AudibleProduct(tld="com", asin="B06VX22V89")
AudibleProduct(url="https://www.audible.com/pd/B06VX22V89")

Parameter	Type	Required	Description
`tld`	`str \| None`	Yes (unless `url` provided)	Marketplace TLD
`asin`	`str \| None`	Yes (unless `url` provided)	Product ASIN. Normalized to uppercase.
`url`	`str \| None`	No	Full Audible product URL. If provided, `tld` and `asin` are parsed from it.
`on_progress`	`Callable \| None`	No	Progress callback

cache_key: "audible_product_{tld}_{asin}" url: "https://www.audible.{tld}/pd/{asin}"

Static methods

Method	Returns	Description
`is_audible_url(url)`	`bool`	`True` if URL matches Audible product pattern (`/pd/`, `/podcast/`, `/ac/`)
`parse_url(url)`	`ProductInput \| None`	Extract `(tld, asin)` from URL

Instance methods

Method	Description
`await scrape(clear_cache=False) -> AudibleProduct`	Fetch from API, populate `self.data`, save cache. Returns `self`.

Class methods

Method	Description
`await scrape_many(products, max_concurrent=None, on_progress=None, clear_cache=False) -> list[AudibleProduct]`	Batch fetch using the multi-ASIN API endpoint. Groups by TLD, chunks by `batch_size`.
`scrape_stream(products, max_concurrent=None, on_progress=None, clear_cache=False) -> AsyncGenerator[AudibleProduct, None]`	Streaming alternative. Yields cached items first, then fetched items as batches complete.

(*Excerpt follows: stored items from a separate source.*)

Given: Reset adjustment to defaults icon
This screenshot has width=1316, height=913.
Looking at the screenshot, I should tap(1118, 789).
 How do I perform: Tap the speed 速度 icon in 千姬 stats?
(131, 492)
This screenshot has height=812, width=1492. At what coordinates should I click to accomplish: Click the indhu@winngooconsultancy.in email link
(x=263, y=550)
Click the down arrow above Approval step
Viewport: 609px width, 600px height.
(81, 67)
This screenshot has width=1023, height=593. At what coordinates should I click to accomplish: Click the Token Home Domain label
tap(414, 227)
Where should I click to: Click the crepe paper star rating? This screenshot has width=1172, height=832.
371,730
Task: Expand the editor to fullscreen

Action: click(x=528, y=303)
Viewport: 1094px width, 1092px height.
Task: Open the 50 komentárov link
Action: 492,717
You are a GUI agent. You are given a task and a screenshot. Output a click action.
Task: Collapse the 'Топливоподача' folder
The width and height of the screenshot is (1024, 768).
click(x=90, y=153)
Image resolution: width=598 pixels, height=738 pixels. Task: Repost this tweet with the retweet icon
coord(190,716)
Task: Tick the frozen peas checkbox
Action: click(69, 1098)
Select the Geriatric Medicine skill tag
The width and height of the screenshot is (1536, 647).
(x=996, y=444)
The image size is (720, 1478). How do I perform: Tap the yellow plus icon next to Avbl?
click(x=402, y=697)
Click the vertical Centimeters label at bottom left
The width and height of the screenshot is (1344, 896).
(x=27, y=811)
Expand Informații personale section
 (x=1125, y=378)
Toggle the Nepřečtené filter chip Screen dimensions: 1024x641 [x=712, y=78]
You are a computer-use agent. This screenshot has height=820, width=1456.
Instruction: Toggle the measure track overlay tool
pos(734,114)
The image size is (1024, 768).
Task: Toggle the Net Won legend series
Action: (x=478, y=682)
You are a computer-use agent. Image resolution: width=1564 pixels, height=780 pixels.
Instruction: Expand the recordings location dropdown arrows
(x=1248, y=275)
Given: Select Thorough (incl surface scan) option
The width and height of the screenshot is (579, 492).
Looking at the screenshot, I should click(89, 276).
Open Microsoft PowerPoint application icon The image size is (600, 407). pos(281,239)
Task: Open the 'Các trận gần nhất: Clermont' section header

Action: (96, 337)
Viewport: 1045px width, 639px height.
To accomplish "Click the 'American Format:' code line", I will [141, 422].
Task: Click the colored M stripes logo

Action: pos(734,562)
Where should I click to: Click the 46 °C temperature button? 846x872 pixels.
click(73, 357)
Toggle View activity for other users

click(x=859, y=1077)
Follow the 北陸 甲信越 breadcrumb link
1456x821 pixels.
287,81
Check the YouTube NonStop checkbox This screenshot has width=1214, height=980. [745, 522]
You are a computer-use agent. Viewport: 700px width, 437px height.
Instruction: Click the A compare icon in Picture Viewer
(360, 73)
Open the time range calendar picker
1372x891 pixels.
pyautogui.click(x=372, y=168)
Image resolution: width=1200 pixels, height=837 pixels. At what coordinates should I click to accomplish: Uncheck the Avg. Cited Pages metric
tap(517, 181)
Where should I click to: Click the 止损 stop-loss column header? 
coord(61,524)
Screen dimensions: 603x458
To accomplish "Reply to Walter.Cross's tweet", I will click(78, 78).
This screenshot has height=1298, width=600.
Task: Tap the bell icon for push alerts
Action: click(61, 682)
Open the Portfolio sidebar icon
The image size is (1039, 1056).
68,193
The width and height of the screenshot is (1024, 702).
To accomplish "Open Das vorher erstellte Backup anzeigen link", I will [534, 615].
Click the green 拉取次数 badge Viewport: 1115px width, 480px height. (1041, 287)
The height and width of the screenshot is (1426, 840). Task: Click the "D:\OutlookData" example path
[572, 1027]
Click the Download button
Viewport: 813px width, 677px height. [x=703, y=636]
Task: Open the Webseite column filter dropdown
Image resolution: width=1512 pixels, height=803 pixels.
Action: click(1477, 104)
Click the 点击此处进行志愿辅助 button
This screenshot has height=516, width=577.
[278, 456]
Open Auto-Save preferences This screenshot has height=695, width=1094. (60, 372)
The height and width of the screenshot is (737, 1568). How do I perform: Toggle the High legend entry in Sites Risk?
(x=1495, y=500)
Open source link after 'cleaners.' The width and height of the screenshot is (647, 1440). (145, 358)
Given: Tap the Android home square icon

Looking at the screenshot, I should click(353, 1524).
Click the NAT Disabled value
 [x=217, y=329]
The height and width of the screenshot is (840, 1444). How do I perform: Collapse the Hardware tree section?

products is a list[ProductInput].

Data output (`self.data` keys)

Key	Type	Description
`title`	`str \| None`	Product title
`subtitle`	`str \| None`	Subtitle (e.g. series subtitle, "A Novel")
`authors`	`list[LinkedEntity] \| None`	Authors. `url` is `https://www.audible.{tld}/author/{author_asin}` when author ASIN is available, otherwise falls back to `https://www.audible.{tld}/search?searchAuthor={name}`.
`narrators`	`list[LinkedEntity] \| None`	Narrators. `url` is `https://www.audible.{tld}/search?searchNarrator={name}`.
`series`	`LinkedEntity \| None`	Series name and URL. Extracted from `relationships` where `relationship_type == "series"`. `url` is the full series page URL. `None` if not part of a series. Falls back to `publication_name` (with `url: None`) if no relationship data.
`series_sequence`	`str \| None`	Book's position in the series (e.g. `"5"`, `"13"`). `None` if not part of a series.
`tags`	`list[LinkedEntity] \| None`	Content tags ordered by rank. Includes genre, theme, mood, and award tags. `url` is `https://www.audible.{tld}/tag/{tag_id}`.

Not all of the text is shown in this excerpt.